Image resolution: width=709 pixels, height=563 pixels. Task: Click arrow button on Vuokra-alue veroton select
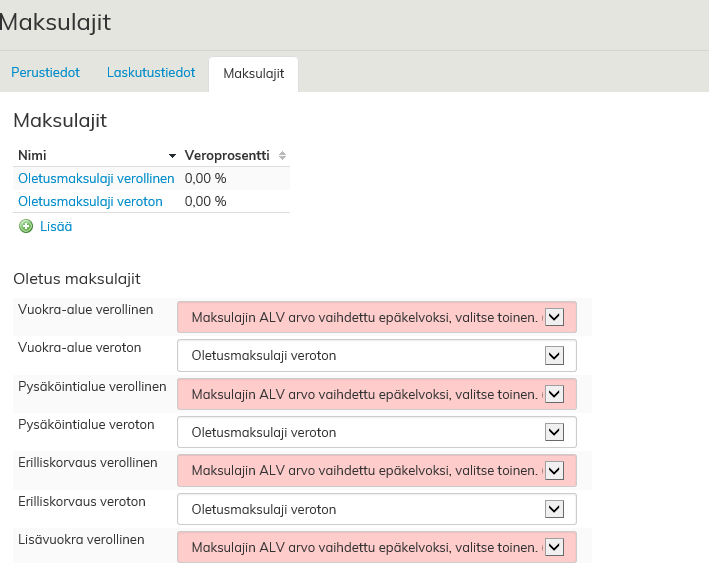click(x=555, y=355)
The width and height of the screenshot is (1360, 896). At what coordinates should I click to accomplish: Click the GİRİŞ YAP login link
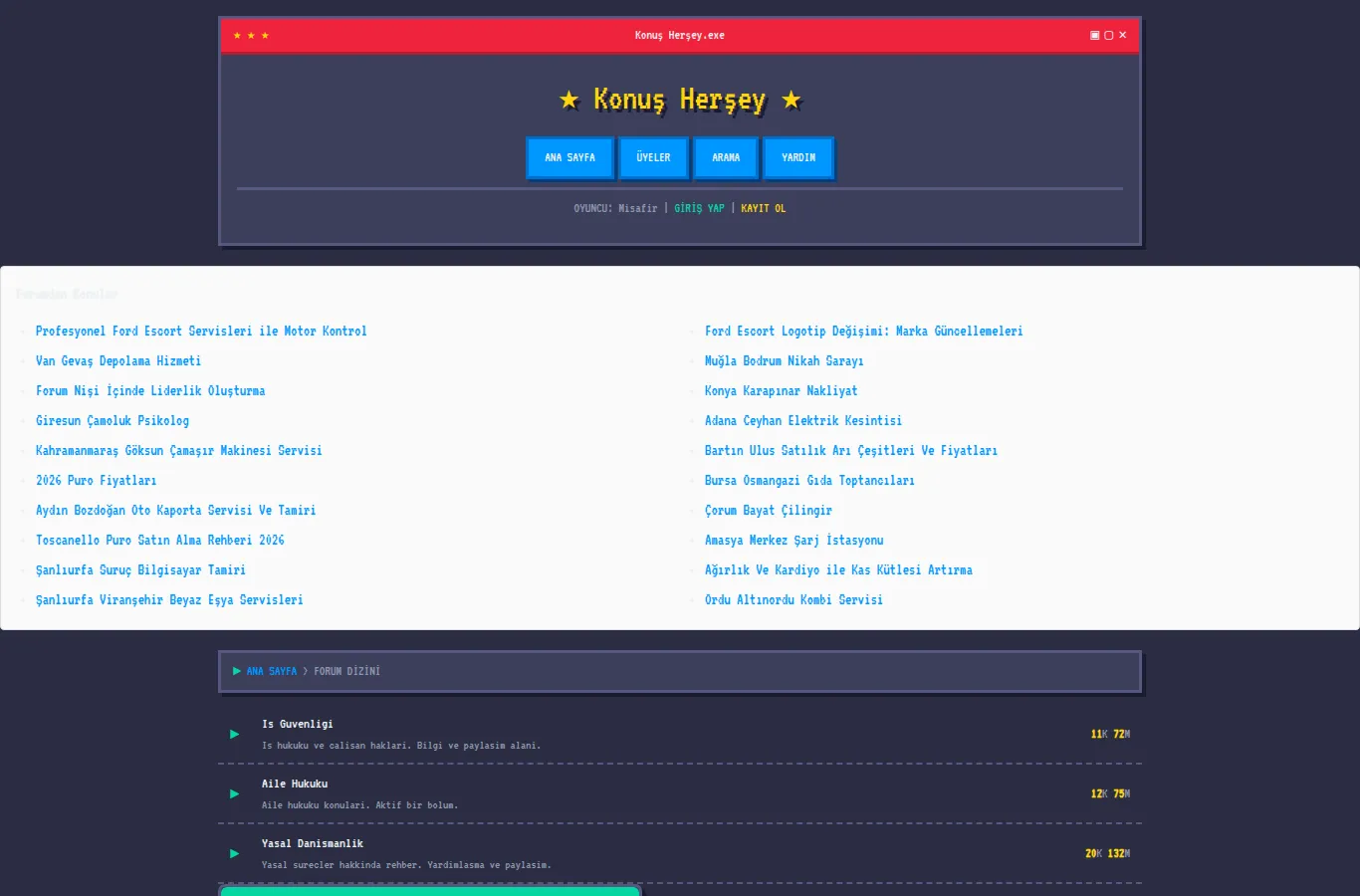pyautogui.click(x=699, y=208)
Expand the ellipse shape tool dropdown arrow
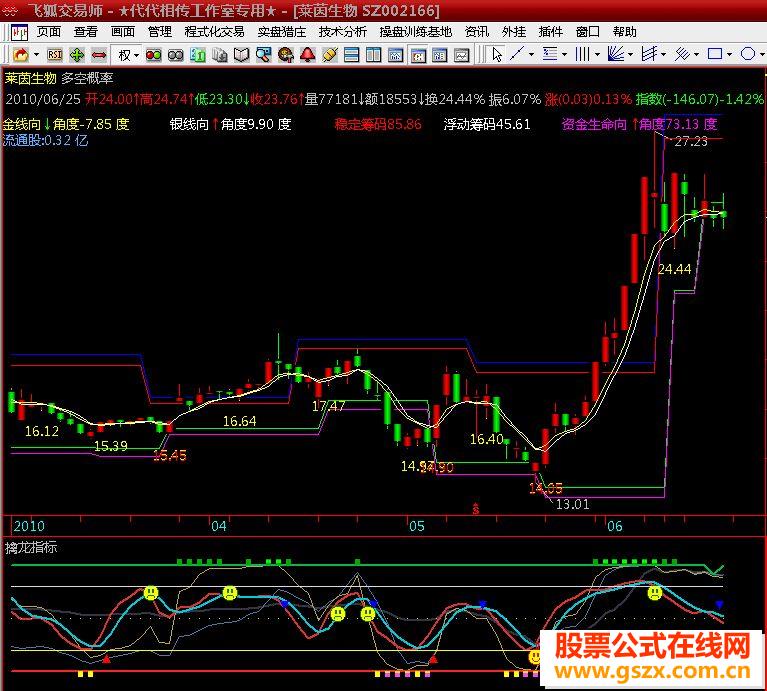 coord(762,54)
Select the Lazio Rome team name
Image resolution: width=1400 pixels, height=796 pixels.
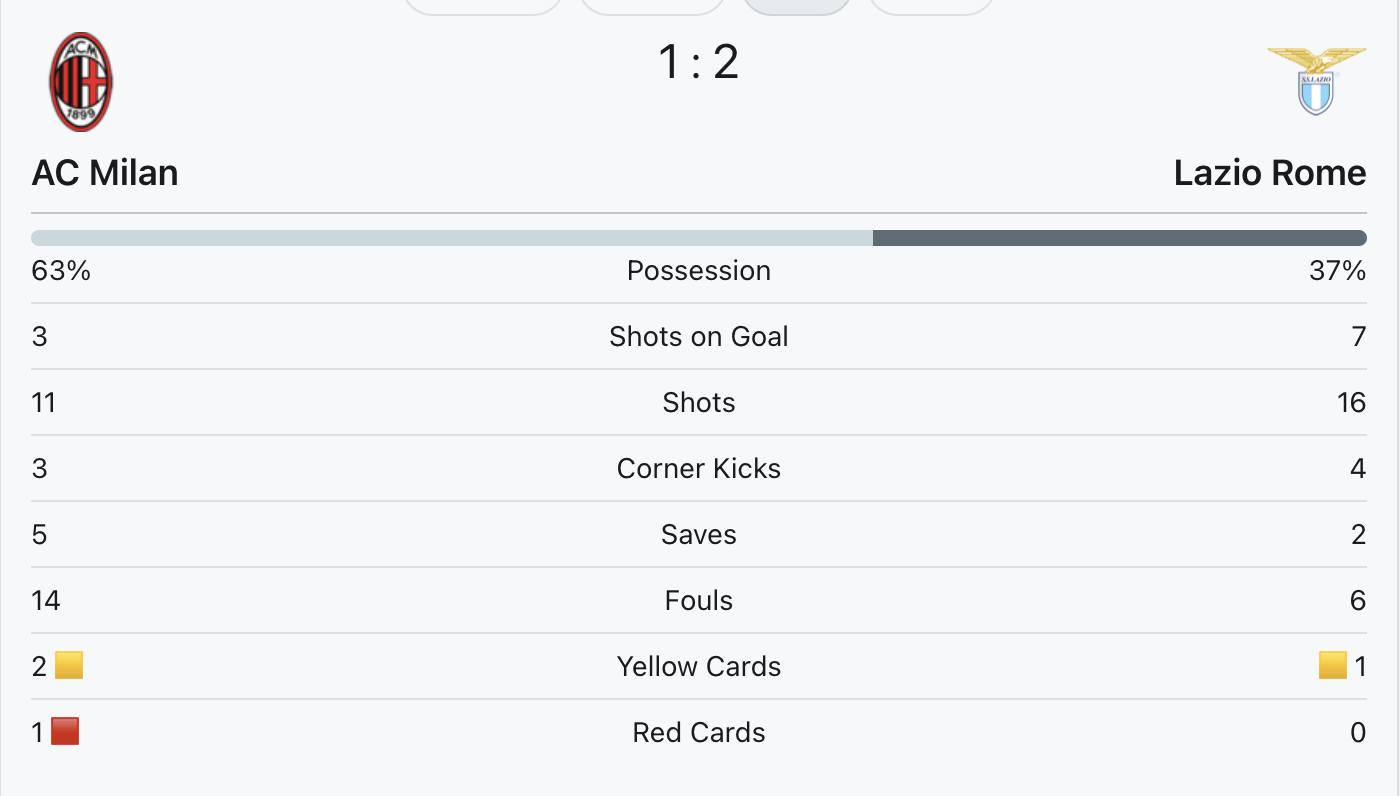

══════

• **Work required**
I need the lines from the one containing "The width and" through the end of the records retyped exactly, with the pictures left out.

• **Solution**
The width and height of the screenshot is (1360, 896). At what coordinates should I click to accomplish: Click the GİRİŞ YAP login link
pyautogui.click(x=699, y=208)
Expand the ellipse shape tool dropdown arrow
 coord(762,54)
Select the Lazio Rome team name
Image resolution: width=1400 pixels, height=796 pixels.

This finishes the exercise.